### Task description:
In full and word for word, print the data below.

### Data for the task:
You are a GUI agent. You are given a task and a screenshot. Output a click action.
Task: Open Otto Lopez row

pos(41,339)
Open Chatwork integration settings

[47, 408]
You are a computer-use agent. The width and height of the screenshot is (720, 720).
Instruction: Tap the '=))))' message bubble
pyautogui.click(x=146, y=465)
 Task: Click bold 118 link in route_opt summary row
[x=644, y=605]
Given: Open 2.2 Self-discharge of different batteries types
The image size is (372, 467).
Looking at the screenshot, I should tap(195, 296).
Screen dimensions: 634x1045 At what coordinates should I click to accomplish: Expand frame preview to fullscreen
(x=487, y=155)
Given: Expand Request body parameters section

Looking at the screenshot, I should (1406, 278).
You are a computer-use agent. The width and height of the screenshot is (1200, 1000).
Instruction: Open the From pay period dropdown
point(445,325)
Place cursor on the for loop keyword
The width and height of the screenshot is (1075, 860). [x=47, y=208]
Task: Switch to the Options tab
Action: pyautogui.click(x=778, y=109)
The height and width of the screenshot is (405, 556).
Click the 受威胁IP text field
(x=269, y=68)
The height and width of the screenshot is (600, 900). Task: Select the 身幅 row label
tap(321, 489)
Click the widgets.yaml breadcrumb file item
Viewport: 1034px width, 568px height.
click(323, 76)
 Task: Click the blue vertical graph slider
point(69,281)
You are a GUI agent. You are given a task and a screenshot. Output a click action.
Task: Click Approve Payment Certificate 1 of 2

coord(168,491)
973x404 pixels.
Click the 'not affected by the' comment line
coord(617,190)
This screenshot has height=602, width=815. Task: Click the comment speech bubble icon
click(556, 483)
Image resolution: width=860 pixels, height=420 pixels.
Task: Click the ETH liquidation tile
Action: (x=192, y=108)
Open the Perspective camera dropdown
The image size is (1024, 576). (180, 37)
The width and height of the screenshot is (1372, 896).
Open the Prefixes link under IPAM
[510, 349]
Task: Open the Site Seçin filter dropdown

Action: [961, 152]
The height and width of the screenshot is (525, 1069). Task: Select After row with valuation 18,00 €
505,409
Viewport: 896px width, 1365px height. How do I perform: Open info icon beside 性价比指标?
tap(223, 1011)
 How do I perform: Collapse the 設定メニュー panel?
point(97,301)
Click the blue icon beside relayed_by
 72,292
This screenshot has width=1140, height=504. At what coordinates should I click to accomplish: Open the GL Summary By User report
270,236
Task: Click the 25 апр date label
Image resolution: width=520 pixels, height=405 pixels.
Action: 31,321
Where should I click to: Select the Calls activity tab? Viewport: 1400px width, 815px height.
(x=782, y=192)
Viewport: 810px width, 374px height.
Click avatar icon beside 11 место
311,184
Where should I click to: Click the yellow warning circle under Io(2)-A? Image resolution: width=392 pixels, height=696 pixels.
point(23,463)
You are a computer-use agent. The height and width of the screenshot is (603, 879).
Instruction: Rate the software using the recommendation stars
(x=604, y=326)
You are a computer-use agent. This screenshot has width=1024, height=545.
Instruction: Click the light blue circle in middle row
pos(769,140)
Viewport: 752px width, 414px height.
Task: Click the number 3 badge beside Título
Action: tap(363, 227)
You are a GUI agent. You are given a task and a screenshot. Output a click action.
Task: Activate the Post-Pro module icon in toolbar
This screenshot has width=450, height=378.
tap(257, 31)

### Exercise response:
You are a GUI agent. You are given a task and a screenshot. Output a click action.
Task: Open Otto Lopez row

pos(41,339)
Open Chatwork integration settings

[47, 408]
You are a computer-use agent. The width and height of the screenshot is (720, 720).
Instruction: Tap the '=))))' message bubble
pyautogui.click(x=146, y=465)
 Task: Click bold 118 link in route_opt summary row
[x=644, y=605]
Given: Open 2.2 Self-discharge of different batteries types
The image size is (372, 467).
Looking at the screenshot, I should tap(195, 296).
Screen dimensions: 634x1045 At what coordinates should I click to accomplish: Expand frame preview to fullscreen
(x=487, y=155)
Given: Expand Request body parameters section

Looking at the screenshot, I should (1406, 278).
You are a computer-use agent. The width and height of the screenshot is (1200, 1000).
Instruction: Open the From pay period dropdown
point(445,325)
Place cursor on the for loop keyword
The width and height of the screenshot is (1075, 860). [x=47, y=208]
Task: Switch to the Options tab
Action: pyautogui.click(x=778, y=109)
The height and width of the screenshot is (405, 556).
Click the 受威胁IP text field
(x=269, y=68)
The height and width of the screenshot is (600, 900). Task: Select the 身幅 row label
tap(321, 489)
Click the widgets.yaml breadcrumb file item
Viewport: 1034px width, 568px height.
click(323, 76)
 Task: Click the blue vertical graph slider
point(69,281)
You are a GUI agent. You are given a task and a screenshot. Output a click action.
Task: Click Approve Payment Certificate 1 of 2

coord(168,491)
973x404 pixels.
Click the 'not affected by the' comment line
coord(617,190)
This screenshot has height=602, width=815. Task: Click the comment speech bubble icon
click(556, 483)
Image resolution: width=860 pixels, height=420 pixels.
Task: Click the ETH liquidation tile
Action: (x=192, y=108)
Open the Perspective camera dropdown
The image size is (1024, 576). (180, 37)
The width and height of the screenshot is (1372, 896).
Open the Prefixes link under IPAM
[510, 349]
Task: Open the Site Seçin filter dropdown

Action: [961, 152]
The height and width of the screenshot is (525, 1069). Task: Select After row with valuation 18,00 €
505,409
Viewport: 896px width, 1365px height. How do I perform: Open info icon beside 性价比指标?
tap(223, 1011)
 How do I perform: Collapse the 設定メニュー panel?
point(97,301)
Click the blue icon beside relayed_by
 72,292
This screenshot has width=1140, height=504. At what coordinates should I click to accomplish: Open the GL Summary By User report
270,236
Task: Click the 25 апр date label
Image resolution: width=520 pixels, height=405 pixels.
Action: 31,321
Where should I click to: Select the Calls activity tab? Viewport: 1400px width, 815px height.
(x=782, y=192)
Viewport: 810px width, 374px height.
Click avatar icon beside 11 место
311,184
Where should I click to: Click the yellow warning circle under Io(2)-A? Image resolution: width=392 pixels, height=696 pixels.
point(23,463)
You are a computer-use agent. The height and width of the screenshot is (603, 879).
Instruction: Rate the software using the recommendation stars
(x=604, y=326)
You are a computer-use agent. This screenshot has width=1024, height=545.
Instruction: Click the light blue circle in middle row
pos(769,140)
Viewport: 752px width, 414px height.
Task: Click the number 3 badge beside Título
Action: tap(363, 227)
You are a GUI agent. You are given a task and a screenshot. Output a click action.
Task: Activate the Post-Pro module icon in toolbar
This screenshot has width=450, height=378.
tap(257, 31)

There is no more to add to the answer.